▶ _Extrait de texte_
• • • • • • •
Un hommage à ses pairs
S’il y a quelque chose d’un peu injuste à voir Parasite gagner à la fois dans les catégories américaines (qui deviennent de fait universelles) et internationale (anciennement nommé “langue étrangère”), laissant Douleur et Gloire, après Cannes, à nouveau Gros-Jean comme devant, on peut se réjouir qu’un film aussi brillant soit célébré au sein de l’Académie des Oscars, généralement peu en phase avec le pouls du cinéma mondial. Répétant à l’envi qu’il considérait les Oscars comme une sympathique cérémonie locale, et que les Américains gagneraient tellement à s’ouvrir aux sous-titres, le cinéaste coréen a prononcé l’essentiel de ses discours dans sa langue natale, y rendant hommage à Martin Scorsese “qui lui a tant appris” et à Quentin Tarantino, “qui l’a tant poussé”. Très classe, Big Bong.
• • • • • • •
▶ _Consigne 1_
Relevez tous les passages placés entre guillemets dans l'extrait sur Parasite aux Oscars.
▶ _Consigne 2_
Recopiez l'extrait sur Parasite aux Oscars depuis « Un hommage à » jusqu'à « classe, Big Bong. » inclus.
Appuyez-vous uniquement sur l'extrait.

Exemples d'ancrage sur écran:
• • • • • • •
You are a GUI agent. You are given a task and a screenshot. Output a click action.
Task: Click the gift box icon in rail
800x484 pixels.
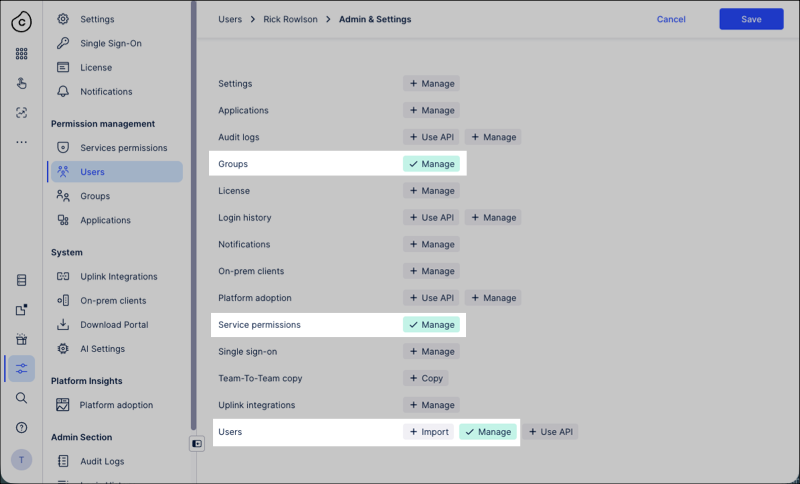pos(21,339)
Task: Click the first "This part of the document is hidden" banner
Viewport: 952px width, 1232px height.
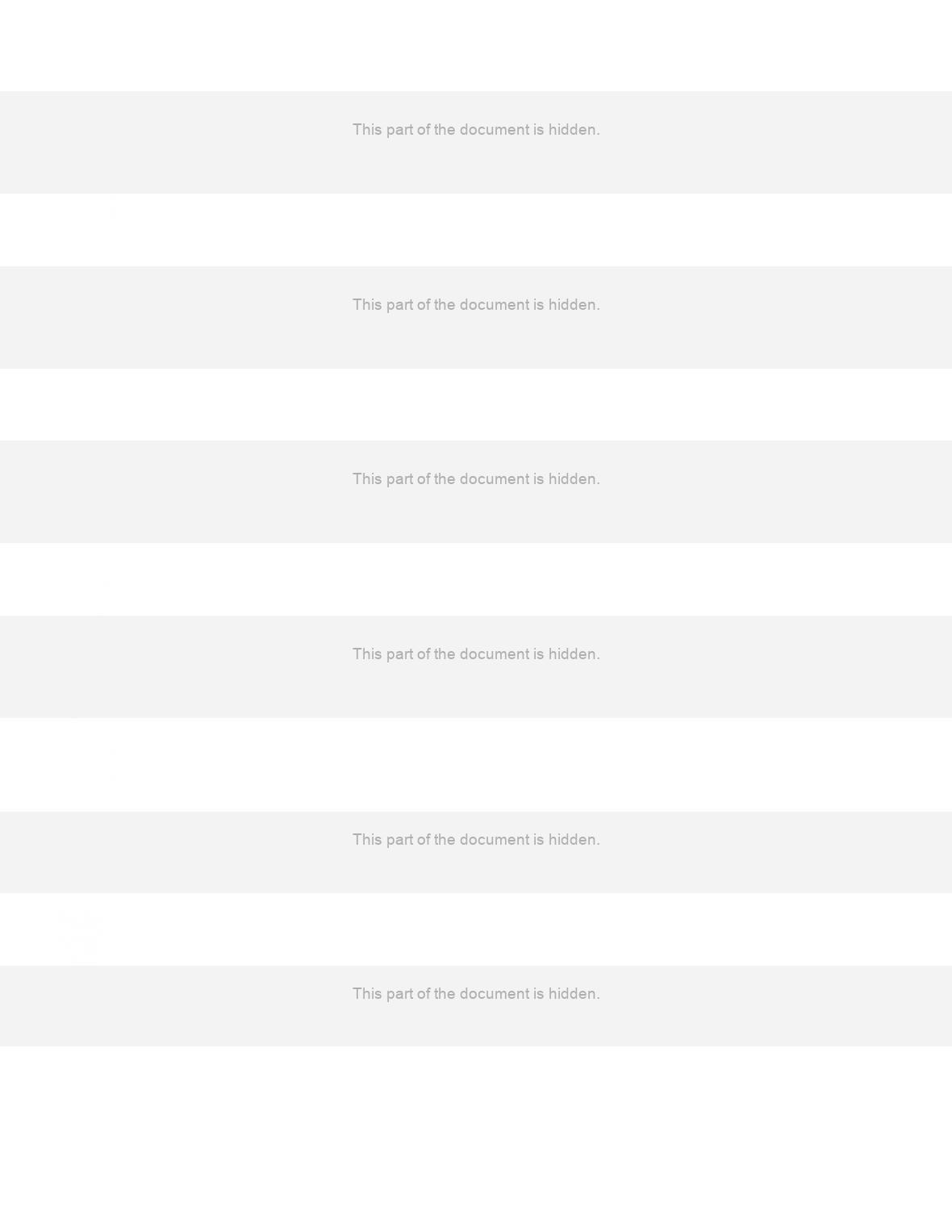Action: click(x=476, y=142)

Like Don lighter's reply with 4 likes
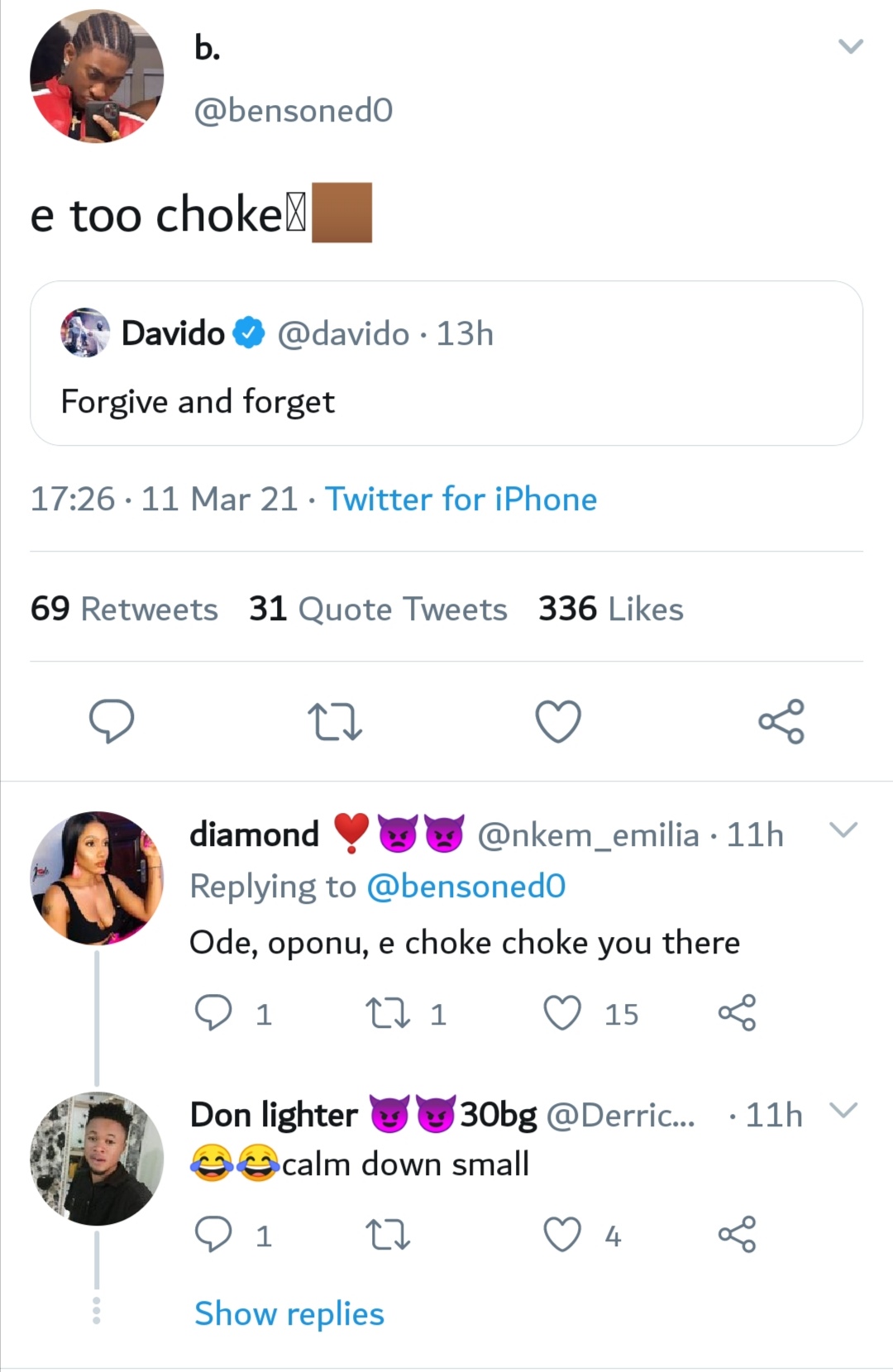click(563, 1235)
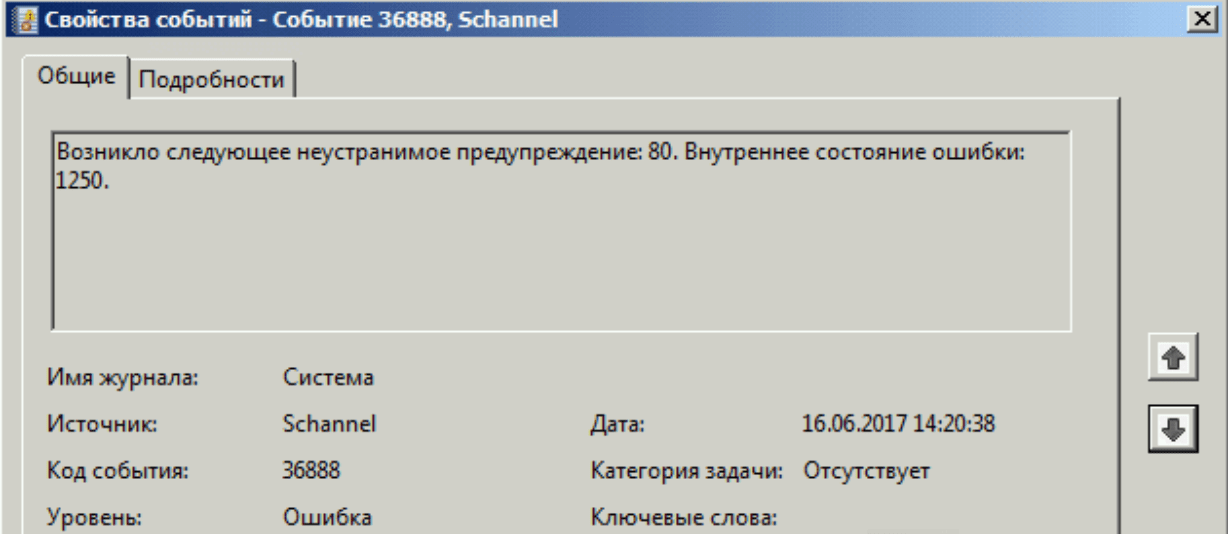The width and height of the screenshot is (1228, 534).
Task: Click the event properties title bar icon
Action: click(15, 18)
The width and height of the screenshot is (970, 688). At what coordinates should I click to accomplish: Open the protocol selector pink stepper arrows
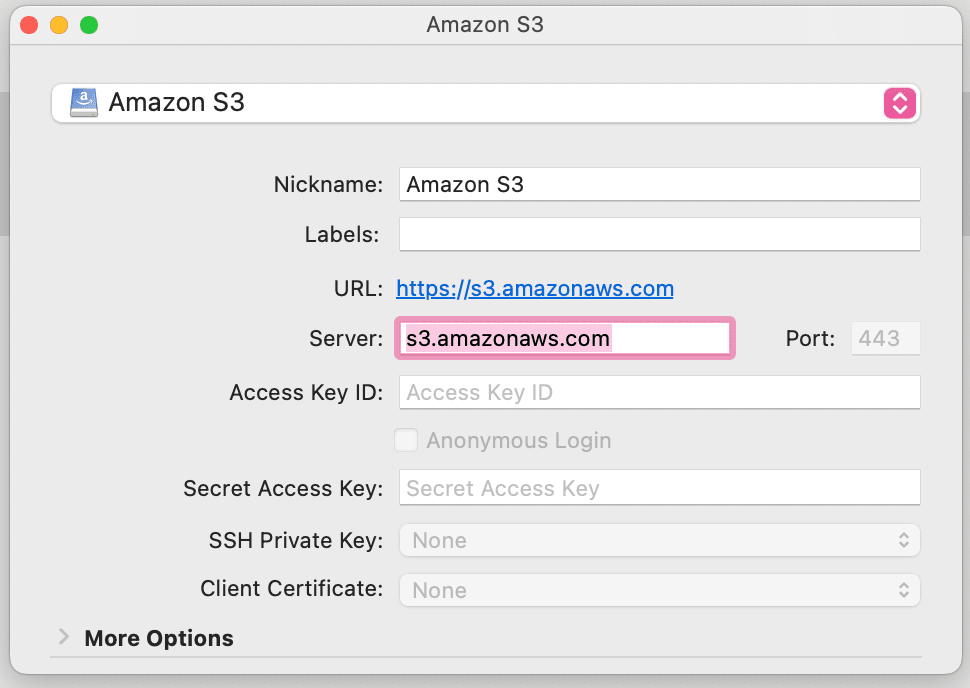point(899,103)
• • • • • • •
▶ _Réponse complète 1_
- langue étrangère
- qui lui a tant appris
- qui l’a tant poussé

▶ _Réponse complète 2_
Un hommage à ses pairs
S’il y a quelque chose d’un peu injuste à voir Parasite gagner à la fois dans les catégories américaines (qui deviennent de fait universelles) et internationale (anciennement nommé “langue étrangère”), laissant Douleur et Gloire, après Cannes, à nouveau Gros-Jean comme devant, on peut se réjouir qu’un film aussi brillant soit célébré au sein de l’Académie des Oscars, généralement peu en phase avec le pouls du cinéma mondial. Répétant à l’envi qu’il considérait les Oscars comme une sympathique cérémonie locale, et que les Américains gagneraient tellement à s’ouvrir aux sous-titres, le cinéaste coréen a prononcé l’essentiel de ses discours dans sa langue natale, y rendant hommage à Martin Scorsese “qui lui a tant appris” et à Quentin Tarantino, “qui l’a tant poussé”. Très classe, Big Bong.